Jaws 3-D was the second sequel to Steven Spielberg’s Jaws (1975). The first sequel Jaws 2 (1978) had been a big success and so Jaws 3-D was made and would be followed by a further sequel Jaws: The Revenge (1987). For a time around 1979-80, there was serious speculation that Jaws 3 would be made as a spoof of the cycle, which at one point was to have been rather hilariously titled Jaws 3, People 0. However, the pitifully bad Western Comin’ at Ya (1981) became a big hit due to its being released in 3-D and heralded a brief 3-D revival fad. As a result Jaws 3 was quickly filmed in the 3-D process and named Jaws 3-D. (Although seen flat on tv today, it has been renamed merely Jaws III).

The directorial reins of Jaws 3-D were handed over to Joe Alves, production designer on the first two Jaws films, who made his directorial debut with this film. Joe Alves gained some fame as a result of his work on the first two Jaws films and Spielberg’s Close Encounters of the Third Kind (1977) and his debut in the director’s chair had been announced for several years, beginning with a highly intriguing science-fiction project announced circa 1978-9 called Weather Wars. Alas, with the flop and universal critical excoriation that Jaws 3-D received, Alves has never been heard from again as director and subsequently returned to work as production designer on films such as Freejack (1992), Geronimo: An American Legend (1993) and Drop Zone (1994).

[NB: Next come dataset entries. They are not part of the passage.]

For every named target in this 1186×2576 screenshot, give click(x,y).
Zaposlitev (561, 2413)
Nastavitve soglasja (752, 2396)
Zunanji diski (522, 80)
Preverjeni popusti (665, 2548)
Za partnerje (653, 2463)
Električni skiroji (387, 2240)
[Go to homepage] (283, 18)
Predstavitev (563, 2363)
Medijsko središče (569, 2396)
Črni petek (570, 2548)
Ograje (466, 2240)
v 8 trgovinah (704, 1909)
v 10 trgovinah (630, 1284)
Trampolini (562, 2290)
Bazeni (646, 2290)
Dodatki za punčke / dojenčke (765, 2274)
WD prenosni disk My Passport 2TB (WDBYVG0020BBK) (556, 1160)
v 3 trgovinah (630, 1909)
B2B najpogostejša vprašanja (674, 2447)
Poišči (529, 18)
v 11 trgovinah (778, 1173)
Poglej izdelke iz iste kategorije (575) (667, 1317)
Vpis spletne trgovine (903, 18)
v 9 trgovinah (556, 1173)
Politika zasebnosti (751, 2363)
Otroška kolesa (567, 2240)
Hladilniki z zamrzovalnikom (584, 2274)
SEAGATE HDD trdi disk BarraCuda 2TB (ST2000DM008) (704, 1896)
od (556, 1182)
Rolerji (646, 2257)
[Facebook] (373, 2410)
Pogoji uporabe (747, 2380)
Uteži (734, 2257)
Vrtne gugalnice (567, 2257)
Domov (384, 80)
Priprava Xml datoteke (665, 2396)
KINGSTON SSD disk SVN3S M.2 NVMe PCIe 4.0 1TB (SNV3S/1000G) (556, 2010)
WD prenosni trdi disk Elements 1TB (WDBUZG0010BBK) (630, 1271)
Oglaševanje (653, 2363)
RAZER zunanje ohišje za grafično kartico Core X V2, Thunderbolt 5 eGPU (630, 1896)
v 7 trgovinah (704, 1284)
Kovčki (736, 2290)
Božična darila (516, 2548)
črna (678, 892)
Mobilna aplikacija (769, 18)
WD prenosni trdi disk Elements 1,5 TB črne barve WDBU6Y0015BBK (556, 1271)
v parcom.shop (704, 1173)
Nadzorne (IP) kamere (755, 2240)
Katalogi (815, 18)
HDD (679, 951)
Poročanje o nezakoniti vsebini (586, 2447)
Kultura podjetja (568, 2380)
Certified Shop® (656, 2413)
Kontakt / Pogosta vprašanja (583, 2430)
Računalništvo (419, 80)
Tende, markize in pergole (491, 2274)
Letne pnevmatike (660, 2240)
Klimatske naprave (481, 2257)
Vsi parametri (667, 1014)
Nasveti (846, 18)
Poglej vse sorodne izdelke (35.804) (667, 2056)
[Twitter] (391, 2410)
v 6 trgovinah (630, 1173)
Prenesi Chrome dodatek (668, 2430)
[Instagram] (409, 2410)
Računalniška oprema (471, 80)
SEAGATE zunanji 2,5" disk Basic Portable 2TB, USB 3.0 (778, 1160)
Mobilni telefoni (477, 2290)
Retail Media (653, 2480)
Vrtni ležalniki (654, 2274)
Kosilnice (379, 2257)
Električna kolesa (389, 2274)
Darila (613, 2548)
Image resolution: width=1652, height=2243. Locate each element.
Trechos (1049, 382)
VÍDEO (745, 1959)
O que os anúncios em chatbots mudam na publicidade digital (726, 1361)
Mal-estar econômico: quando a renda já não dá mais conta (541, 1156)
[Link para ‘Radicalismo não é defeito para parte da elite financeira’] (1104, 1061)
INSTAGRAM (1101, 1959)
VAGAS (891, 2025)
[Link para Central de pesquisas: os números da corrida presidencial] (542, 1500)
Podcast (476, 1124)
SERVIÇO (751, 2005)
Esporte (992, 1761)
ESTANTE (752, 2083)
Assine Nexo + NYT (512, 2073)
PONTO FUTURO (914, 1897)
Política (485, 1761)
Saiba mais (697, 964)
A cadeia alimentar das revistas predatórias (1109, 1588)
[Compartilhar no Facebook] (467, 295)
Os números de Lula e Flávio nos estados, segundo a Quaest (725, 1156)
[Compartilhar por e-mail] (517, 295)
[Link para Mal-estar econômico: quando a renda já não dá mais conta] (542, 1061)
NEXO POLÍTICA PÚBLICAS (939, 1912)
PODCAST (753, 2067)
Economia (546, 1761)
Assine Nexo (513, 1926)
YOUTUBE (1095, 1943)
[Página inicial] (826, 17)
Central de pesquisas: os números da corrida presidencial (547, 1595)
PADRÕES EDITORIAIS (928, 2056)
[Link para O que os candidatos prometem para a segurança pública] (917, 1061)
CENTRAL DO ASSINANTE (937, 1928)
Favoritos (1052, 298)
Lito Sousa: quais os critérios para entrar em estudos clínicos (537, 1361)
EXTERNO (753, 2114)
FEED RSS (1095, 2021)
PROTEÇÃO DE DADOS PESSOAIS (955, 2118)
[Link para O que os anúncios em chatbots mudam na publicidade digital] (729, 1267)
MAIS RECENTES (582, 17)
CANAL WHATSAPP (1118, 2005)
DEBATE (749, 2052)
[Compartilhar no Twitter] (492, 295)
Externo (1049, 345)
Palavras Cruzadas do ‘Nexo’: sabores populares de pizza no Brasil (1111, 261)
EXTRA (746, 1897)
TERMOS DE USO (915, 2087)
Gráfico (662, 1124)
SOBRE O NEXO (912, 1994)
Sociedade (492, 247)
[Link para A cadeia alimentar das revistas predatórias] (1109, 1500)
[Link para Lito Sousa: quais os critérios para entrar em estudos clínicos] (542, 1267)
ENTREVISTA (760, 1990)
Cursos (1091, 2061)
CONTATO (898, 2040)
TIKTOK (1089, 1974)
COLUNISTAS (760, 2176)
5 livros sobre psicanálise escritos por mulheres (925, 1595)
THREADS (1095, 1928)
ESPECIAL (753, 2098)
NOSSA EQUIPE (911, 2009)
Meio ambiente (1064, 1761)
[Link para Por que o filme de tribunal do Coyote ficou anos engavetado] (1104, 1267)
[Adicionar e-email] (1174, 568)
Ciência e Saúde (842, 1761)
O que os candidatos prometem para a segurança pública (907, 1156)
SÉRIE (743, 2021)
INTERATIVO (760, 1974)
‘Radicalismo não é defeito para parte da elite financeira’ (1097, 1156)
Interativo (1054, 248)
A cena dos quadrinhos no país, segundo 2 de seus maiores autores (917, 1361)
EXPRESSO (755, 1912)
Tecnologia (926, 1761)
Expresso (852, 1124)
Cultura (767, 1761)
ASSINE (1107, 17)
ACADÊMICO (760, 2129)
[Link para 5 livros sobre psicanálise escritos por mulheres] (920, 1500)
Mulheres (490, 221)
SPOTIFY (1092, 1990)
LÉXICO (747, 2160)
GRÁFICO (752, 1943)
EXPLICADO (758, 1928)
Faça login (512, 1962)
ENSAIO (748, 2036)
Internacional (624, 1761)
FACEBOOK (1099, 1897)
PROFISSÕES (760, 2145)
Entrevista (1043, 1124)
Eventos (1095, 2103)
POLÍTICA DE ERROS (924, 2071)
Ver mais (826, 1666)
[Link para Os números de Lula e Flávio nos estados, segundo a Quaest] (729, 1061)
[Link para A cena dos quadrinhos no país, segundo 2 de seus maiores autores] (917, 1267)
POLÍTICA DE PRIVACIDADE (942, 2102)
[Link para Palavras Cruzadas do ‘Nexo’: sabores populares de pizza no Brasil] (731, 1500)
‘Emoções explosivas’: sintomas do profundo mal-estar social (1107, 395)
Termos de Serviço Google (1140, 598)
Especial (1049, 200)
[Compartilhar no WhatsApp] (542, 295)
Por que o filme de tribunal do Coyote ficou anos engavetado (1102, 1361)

Killer shark from Jaws 3-D (1983)
Killer shark now coming at you in 3D

The script comes from Carl Gottlieb, who co-wrote the original film’s superb script, and surprisingly enough from regular genre screenwriter and novelist Richard Matheson, responsible for The Incredible Shrinking Man (1957), Duel (1971) and most of Roger Corman’s Edgar Allan Poe films, among numerous others. Joe Alves and Carl Gottlieb are the only personnel from the original involved in this exercise. Roy Scheider has had the good sense to bow out of the series at this point with his dignity intact and the script is improbably focused around his two now grown sons.

Jaws 3-D is the worst of the Jaws sequels. Joe Alves invokes little suspense in the action. He is an incredibly dull director. The difference between the good and the bad films to emerge from the various 3D fads was the difference between those that used the depth of vision to create atmosphere and those that merely used it as a gimmick to pop objects into an audience’s lap. Jaws 3-D alas belongs to the latter. Thus we see fish being fed, dolphins flipping and skeletons, shark snouts, syringes and harpoons popping out of the screen. The film comes with exactly the same novelty value as an oceanarium puts on its exhibits, highlighting stunt skiers and various fish stunts as though it were conducting an advertising film for the real Seaworld.

The time taken out for banal characterisation scenes frequently slows proceedings to a standstill. The model effects of the shark are dreadful. The gap between what Steven Spielberg achieved with the same material and Joe Alves does here are almost as removed in terms of style as it is possible to get.